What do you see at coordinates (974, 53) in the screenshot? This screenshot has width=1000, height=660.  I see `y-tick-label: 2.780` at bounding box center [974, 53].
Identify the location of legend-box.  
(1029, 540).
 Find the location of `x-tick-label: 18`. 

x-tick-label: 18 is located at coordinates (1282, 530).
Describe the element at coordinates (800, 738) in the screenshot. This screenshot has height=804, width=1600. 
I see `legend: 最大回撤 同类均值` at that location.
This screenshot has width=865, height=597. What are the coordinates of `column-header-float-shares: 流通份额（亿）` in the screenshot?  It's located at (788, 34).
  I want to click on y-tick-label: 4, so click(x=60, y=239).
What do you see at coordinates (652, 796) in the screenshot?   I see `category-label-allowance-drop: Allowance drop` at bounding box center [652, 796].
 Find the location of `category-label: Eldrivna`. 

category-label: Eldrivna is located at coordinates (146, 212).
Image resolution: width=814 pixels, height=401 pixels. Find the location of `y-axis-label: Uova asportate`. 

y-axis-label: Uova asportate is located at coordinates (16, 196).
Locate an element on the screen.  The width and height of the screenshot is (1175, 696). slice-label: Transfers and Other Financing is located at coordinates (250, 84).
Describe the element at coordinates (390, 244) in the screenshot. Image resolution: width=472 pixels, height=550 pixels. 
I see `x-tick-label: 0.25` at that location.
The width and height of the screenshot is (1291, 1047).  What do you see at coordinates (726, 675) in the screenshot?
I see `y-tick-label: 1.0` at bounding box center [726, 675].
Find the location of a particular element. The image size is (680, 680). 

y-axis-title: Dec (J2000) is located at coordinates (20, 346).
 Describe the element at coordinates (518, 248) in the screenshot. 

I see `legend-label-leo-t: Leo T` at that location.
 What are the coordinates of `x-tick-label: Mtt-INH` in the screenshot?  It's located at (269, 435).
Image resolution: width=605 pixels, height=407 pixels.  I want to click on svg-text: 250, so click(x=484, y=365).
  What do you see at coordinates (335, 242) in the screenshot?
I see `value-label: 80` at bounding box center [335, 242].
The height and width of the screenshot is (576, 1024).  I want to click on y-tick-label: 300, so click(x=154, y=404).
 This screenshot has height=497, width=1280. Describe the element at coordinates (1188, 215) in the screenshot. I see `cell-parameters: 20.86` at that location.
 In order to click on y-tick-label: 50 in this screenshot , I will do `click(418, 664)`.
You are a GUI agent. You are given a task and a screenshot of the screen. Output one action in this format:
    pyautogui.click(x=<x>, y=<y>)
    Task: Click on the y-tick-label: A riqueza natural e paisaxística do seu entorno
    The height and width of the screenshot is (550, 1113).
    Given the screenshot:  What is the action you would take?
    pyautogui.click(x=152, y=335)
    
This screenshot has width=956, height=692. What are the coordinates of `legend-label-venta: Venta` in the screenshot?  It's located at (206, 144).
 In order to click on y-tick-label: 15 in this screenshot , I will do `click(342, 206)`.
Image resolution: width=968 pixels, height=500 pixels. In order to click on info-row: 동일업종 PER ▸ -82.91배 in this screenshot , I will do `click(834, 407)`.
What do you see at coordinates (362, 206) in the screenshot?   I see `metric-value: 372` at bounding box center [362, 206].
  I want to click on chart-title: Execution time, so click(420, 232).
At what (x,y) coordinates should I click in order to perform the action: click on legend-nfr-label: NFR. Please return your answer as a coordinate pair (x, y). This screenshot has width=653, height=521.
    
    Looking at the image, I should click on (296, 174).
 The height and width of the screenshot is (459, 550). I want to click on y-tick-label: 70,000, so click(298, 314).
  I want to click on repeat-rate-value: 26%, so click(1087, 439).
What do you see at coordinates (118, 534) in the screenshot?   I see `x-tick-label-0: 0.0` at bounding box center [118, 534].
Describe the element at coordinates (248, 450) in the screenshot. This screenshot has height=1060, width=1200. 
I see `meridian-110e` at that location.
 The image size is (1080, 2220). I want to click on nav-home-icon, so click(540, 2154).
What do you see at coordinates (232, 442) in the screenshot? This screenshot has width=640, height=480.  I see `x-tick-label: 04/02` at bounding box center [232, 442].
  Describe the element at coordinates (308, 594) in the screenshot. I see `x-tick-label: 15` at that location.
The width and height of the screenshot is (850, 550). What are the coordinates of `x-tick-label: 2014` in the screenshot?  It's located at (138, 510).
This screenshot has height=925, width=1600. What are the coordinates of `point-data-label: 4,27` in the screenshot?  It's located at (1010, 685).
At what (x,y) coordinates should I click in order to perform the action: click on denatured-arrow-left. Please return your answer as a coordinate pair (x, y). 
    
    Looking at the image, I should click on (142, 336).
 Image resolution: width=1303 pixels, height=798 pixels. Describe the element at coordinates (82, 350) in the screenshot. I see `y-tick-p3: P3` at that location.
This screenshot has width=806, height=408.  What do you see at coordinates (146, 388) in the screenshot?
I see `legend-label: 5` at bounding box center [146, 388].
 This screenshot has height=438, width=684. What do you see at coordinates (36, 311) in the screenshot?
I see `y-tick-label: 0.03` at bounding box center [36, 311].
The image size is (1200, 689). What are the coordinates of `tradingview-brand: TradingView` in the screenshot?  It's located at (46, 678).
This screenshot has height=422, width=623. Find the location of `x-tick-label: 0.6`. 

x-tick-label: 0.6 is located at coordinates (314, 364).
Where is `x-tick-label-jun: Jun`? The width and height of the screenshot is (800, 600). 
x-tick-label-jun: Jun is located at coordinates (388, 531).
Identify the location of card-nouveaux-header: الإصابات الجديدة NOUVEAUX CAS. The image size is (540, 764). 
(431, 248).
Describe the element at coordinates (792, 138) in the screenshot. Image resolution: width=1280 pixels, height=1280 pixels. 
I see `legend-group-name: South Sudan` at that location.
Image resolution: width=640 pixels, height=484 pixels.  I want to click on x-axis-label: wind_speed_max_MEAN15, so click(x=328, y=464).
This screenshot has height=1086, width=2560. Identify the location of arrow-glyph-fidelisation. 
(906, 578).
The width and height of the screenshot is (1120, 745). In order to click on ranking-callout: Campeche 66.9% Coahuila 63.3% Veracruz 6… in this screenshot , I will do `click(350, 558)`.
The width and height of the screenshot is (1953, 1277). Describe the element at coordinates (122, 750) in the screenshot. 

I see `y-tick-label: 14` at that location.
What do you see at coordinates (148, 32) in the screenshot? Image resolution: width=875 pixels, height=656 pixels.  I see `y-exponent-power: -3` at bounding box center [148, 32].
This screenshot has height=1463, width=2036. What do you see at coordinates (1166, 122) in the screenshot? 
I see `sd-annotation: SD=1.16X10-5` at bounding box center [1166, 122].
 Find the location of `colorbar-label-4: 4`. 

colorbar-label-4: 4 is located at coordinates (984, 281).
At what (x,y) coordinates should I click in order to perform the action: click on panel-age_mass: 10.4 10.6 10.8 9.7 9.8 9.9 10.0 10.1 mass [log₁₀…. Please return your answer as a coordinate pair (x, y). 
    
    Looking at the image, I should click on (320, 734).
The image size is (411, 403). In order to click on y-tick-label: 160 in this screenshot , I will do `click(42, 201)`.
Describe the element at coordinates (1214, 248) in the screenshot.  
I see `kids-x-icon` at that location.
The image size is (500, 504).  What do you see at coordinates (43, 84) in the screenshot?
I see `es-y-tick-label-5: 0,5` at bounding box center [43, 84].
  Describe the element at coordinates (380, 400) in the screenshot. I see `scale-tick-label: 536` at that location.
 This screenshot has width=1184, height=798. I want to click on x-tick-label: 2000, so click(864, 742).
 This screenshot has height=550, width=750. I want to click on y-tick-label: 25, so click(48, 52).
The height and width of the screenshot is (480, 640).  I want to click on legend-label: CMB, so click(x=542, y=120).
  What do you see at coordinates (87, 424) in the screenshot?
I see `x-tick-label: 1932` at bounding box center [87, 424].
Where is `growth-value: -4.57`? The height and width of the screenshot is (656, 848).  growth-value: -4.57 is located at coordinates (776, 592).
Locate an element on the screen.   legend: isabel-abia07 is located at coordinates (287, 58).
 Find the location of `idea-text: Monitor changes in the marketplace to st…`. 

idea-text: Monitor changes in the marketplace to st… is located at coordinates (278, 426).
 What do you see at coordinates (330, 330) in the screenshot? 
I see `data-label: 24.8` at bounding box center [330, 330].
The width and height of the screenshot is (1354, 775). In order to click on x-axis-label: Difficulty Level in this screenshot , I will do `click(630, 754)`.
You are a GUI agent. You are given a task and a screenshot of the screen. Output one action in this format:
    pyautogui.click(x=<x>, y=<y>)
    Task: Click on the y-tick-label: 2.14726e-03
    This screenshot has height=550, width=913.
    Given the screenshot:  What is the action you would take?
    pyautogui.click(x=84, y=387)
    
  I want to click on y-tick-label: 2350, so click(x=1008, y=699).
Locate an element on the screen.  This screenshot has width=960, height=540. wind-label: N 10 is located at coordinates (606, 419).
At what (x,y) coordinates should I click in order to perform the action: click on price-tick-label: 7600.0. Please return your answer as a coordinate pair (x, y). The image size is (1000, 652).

*ASSIGNED TASK*: Please render every line from the very first one through the line holding "I want to click on y-tick-label: 4, so", inclusive, as a JSON list of strings, one string per line, leaving out blank lines.

*RESPONSE TO THE EXERCISE*:
[
  "What do you see at coordinates (974, 53) in the screenshot? This screenshot has width=1000, height=660.  I see `y-tick-label: 2.780` at bounding box center [974, 53].",
  "Identify the location of legend-box.  ",
  "(1029, 540).",
  " Find the location of `x-tick-label: 18`. ",
  "x-tick-label: 18 is located at coordinates (1282, 530).",
  "Describe the element at coordinates (800, 738) in the screenshot. This screenshot has height=804, width=1600. ",
  "I see `legend: 最大回撤 同类均值` at that location.",
  "This screenshot has width=865, height=597. What are the coordinates of `column-header-float-shares: 流通份额（亿）` in the screenshot?  It's located at (788, 34).",
  "  I want to click on y-tick-label: 4, so click(x=60, y=239)."
]